Michael Niedermayer michaelni
Thu Jan 3 11:25:44 CET 2008

On Wed, Jan 02, 2008 at 11:52:19PM -0500, Justin Ruggles wrote:
> Rich Felker wrote:
> > On Thu, Jan 03, 2008 at 03:26:30AM +0100, jbr wrote:
> >> Author: jbr
> >> Date: Thu Jan  3 03:26:29 2008
> >> New Revision: 11379
> >>
> >> Log:
> >> add crc check to ac3 decoder
> > 
> > What is the performance impact?? I'm strongly against this change,
> > especially the aspect of outputting _nothing_ (and thus breaking a/v
> > sync!) when crc check fails. If crc check fails, the decoder should
> > instead use error concealment heuristics, and crc should not be
> > checked at all when error concealment is disabled.
> I would definitely rather output audio (either error concealment or
> silence) to keep a/v sync.  But the only reliable way to know if the
> frame size and/or number of channels are correct (and both can change
> mid-stream) is to also check the first CRC code.  And if that fails,
> there is no way to know.
> If other people think it's worth the risk, I can change it.

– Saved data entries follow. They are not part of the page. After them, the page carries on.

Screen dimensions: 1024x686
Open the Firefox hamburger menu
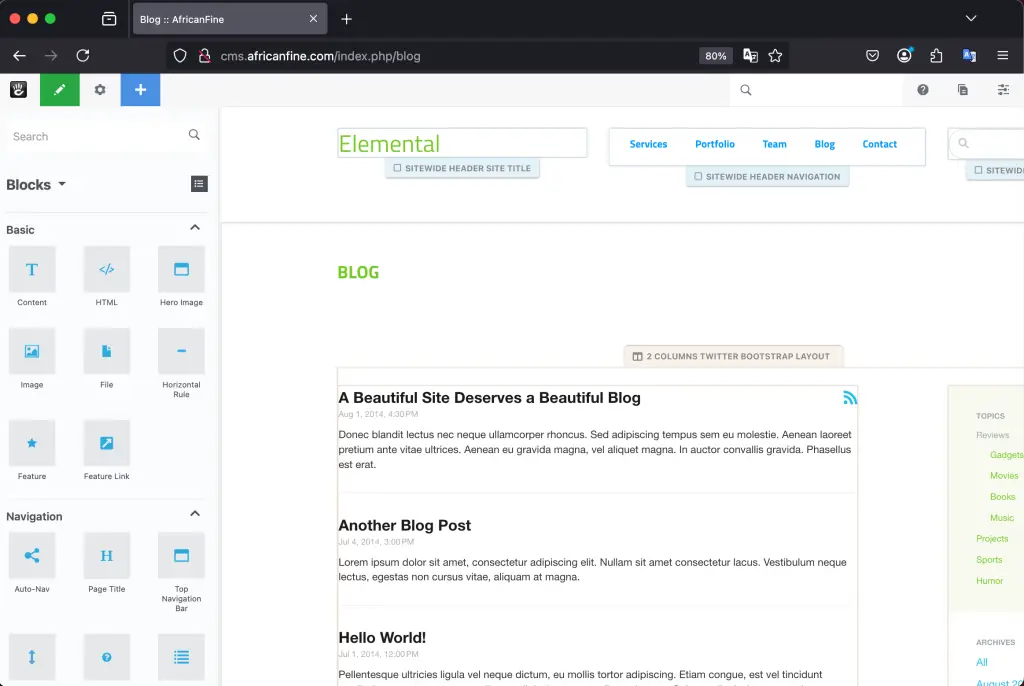[1003, 55]
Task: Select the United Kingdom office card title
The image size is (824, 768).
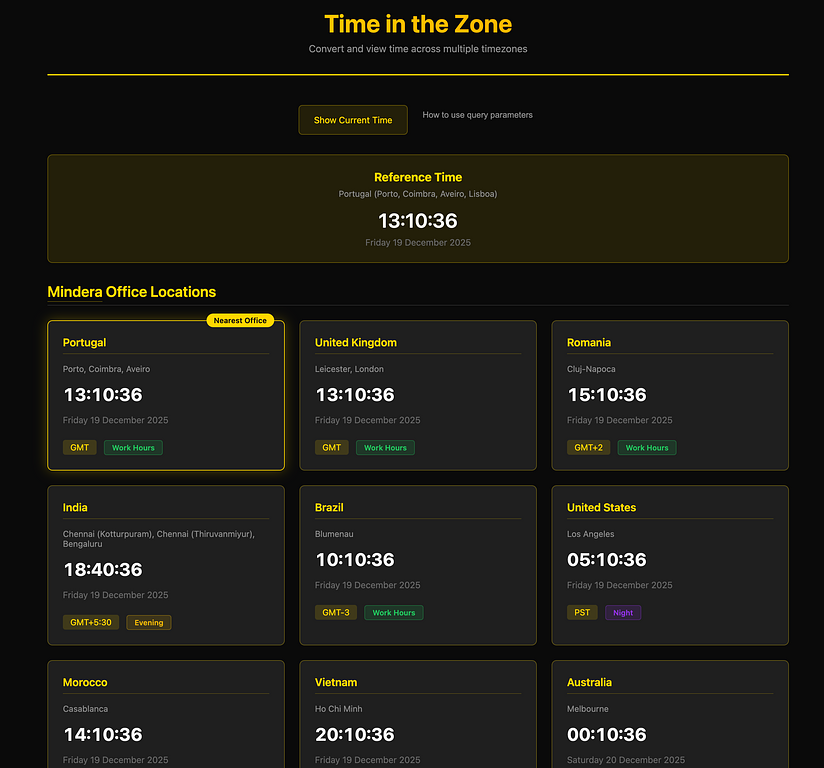Action: (356, 343)
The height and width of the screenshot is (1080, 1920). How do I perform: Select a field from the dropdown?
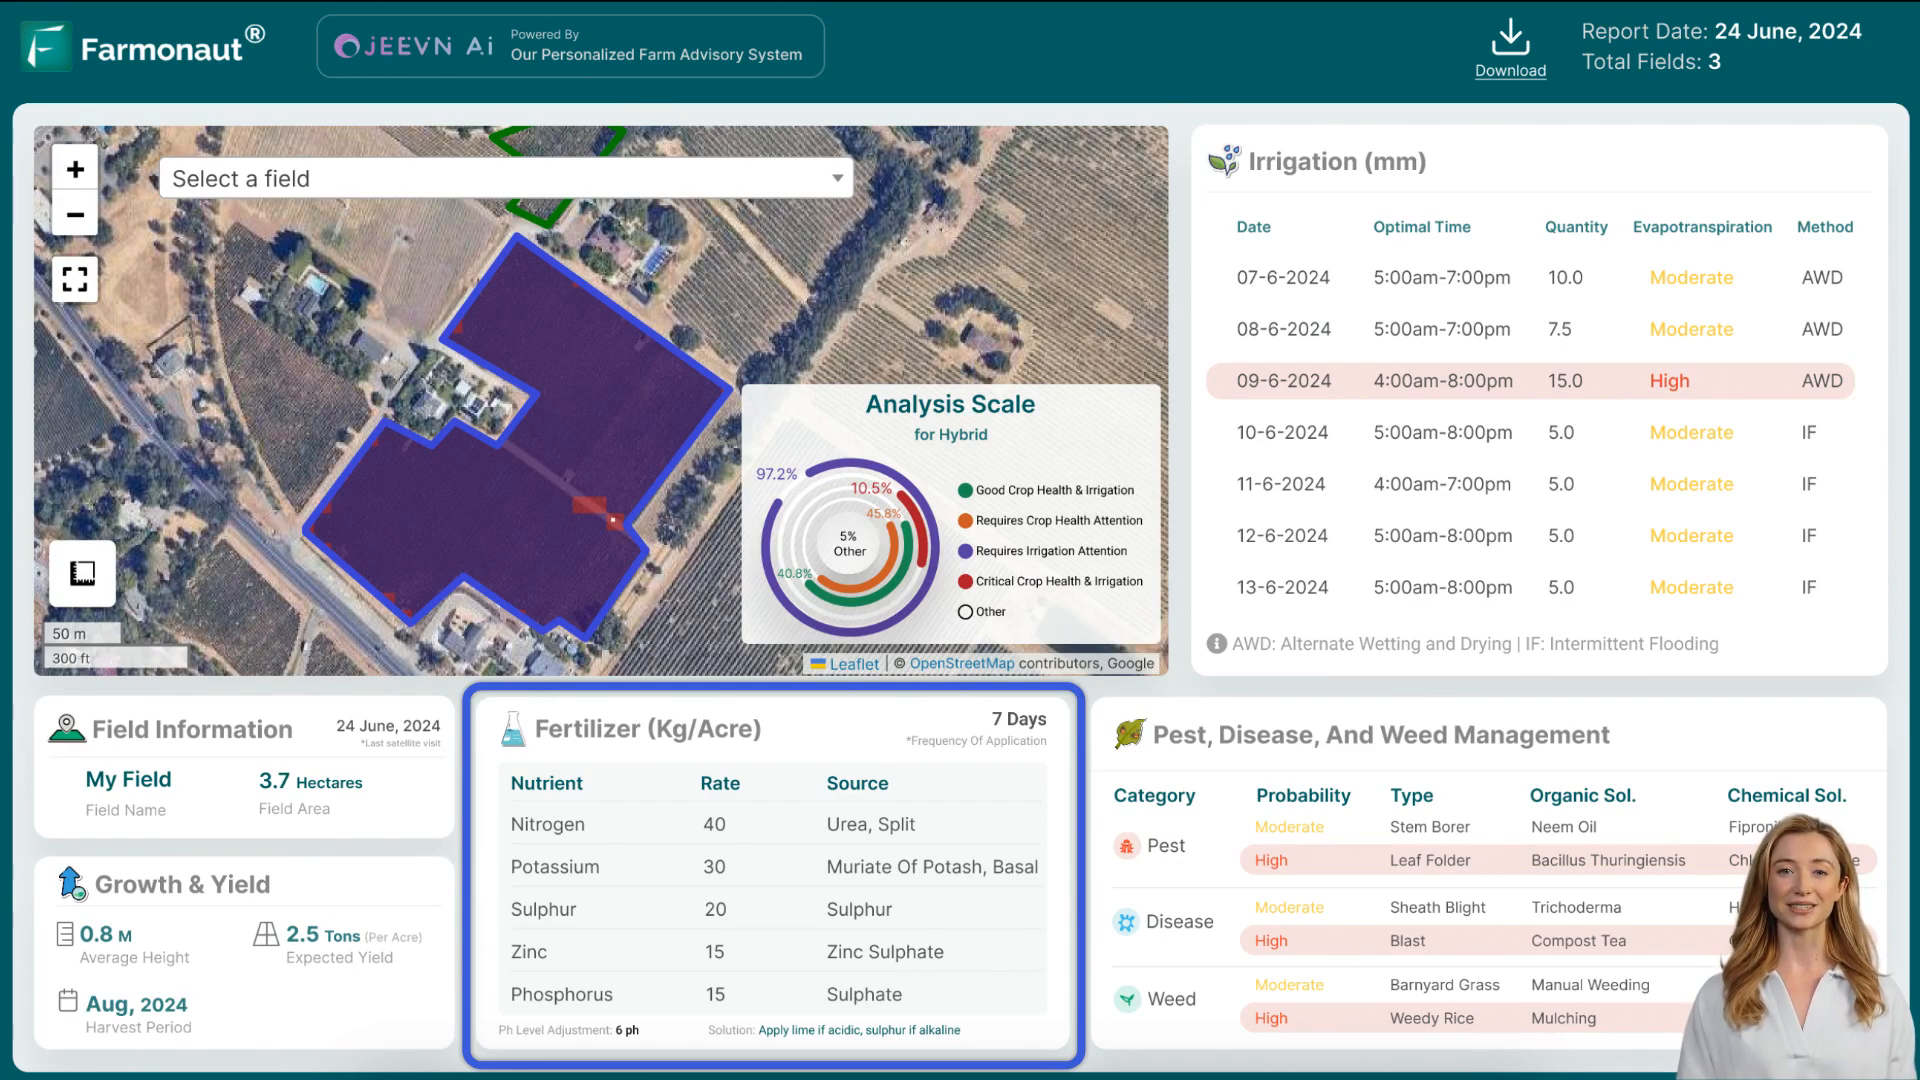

I really hate it that every time audio error concealment comes up the
awnser is something like "it cant be done" it really is almost never true.
In E-AC3 error concealment is a mandatory part of the spec, not doing
it means your decoder is not compliant.

About the number of channels, if the crc matches and there are no other
obvious errors then you can assume that the channels as stored are correct.
Otherwise ignoring a change in the number of channels seems reasonable.
Its more likely that a mismatching crc and new channel number is a damaged
channel number than a correct one. This is independant of what is otherwise
done with the frame. (though trying to decode a frame with a damaged header
seems like a waste of time ...)

About the number of bytes. One way, though maybe not the best nor only way
to handle it is in the parser:
1. if theres a matching sync word after the frame size the size can be
   considered correct
2. if the crc is matching the size can be considered correct
3. if theres a matching sync word after the frame size (using the size of the
   last frame here) that size is likely correct
4. you have to search for the next sync word to find the frame size, if
   the distance exceeds the max frame size output a frame of the same size
   as the last valid one and try again. If the distance is an exact multiple
   of the last valid frame size then the assumtation of several constant
   sized frames is reasonable and the parser should output such frames.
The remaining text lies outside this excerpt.